George Washington was the first president of the United States
George Washington cut down a damn cherry tree
George Washington was a white, straight, Christian, war hero

I think the question at hand is: who does it empower to have access to this information?  Further, how much did it empower the Black-American, Brooklyn College-educated, women with immigrant parents to learn this piece of information?
Does the phenomenon by which we are systematically denied information in primary school, which would otherwise help us contradict large racist, sexist, classist, and anti-Immigrantism structures, even have a name?
It does: Disinformation and Misinformation.
The Washington Post has an article:
"In experiments conducted by political scientist John Bullock at Yale University, volunteers were given various items of political misinformation from real life. One group of volunteers was shown a transcript of an ad created by NARAL Pro-Choice America that accused John G. Roberts Jr., President Bush's nominee to the Supreme Court at the time, of "supporting violent fringe groups and a convicted clinic bomber."

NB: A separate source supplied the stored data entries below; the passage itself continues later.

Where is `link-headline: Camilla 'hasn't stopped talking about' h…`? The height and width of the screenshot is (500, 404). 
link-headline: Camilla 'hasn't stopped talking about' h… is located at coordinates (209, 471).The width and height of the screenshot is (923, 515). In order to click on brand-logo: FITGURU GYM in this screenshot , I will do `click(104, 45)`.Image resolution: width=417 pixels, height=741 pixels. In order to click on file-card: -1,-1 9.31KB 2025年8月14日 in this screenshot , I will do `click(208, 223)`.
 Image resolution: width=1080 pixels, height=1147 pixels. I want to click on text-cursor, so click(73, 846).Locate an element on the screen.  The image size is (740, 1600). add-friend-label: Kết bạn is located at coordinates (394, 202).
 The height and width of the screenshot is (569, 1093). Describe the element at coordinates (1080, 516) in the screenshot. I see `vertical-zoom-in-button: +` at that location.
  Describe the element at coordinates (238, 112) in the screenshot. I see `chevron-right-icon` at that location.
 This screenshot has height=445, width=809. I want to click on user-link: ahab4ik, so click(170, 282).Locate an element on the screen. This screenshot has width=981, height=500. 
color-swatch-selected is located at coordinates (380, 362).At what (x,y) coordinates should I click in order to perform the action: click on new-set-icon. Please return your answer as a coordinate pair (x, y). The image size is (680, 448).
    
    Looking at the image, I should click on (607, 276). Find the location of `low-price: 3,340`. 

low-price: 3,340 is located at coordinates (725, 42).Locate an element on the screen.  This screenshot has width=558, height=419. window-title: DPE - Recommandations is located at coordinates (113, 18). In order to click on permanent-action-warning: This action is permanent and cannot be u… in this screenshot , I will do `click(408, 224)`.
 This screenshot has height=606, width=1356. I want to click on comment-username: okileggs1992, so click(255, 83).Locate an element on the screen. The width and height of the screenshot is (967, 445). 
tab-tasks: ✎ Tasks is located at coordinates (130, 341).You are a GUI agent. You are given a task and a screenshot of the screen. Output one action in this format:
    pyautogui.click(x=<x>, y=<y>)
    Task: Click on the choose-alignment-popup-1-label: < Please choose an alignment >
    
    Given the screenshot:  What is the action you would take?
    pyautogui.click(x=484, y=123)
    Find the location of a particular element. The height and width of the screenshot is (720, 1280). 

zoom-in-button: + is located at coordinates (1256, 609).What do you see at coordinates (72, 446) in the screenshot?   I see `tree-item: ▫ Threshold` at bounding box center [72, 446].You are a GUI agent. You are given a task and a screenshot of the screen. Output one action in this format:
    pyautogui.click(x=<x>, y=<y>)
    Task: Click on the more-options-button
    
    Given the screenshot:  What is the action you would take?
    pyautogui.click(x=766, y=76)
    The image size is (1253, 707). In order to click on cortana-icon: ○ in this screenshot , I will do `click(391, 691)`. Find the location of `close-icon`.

A variety of psychological experiments have shown that political misinformation primarily works by feeding into people's preexisting views. People who did not like Roberts to begin with, then, ought to have been most receptive to the damaging allegation, and this is exactly what Bullock found.Democrats were far more likely than Republicans to disapprove of Roberts after hearing the allegation.Bullock then showed volunteers a refutation of the ad by abortion-rights supporters. He also told the volunteers that the advocacy group had withdrawn the ad. Although 56 percent of Democrats had originally disapproved of Roberts before hearing the misinformation, 80 percent of Democrats disapproved of the Supreme Court nominee afterward. Upon hearing the refutation, Democratic disapproval of Roberts dropped only to 72 percent."



For the 6 percent left with flexible thinking: Chisholm won three states, by the by.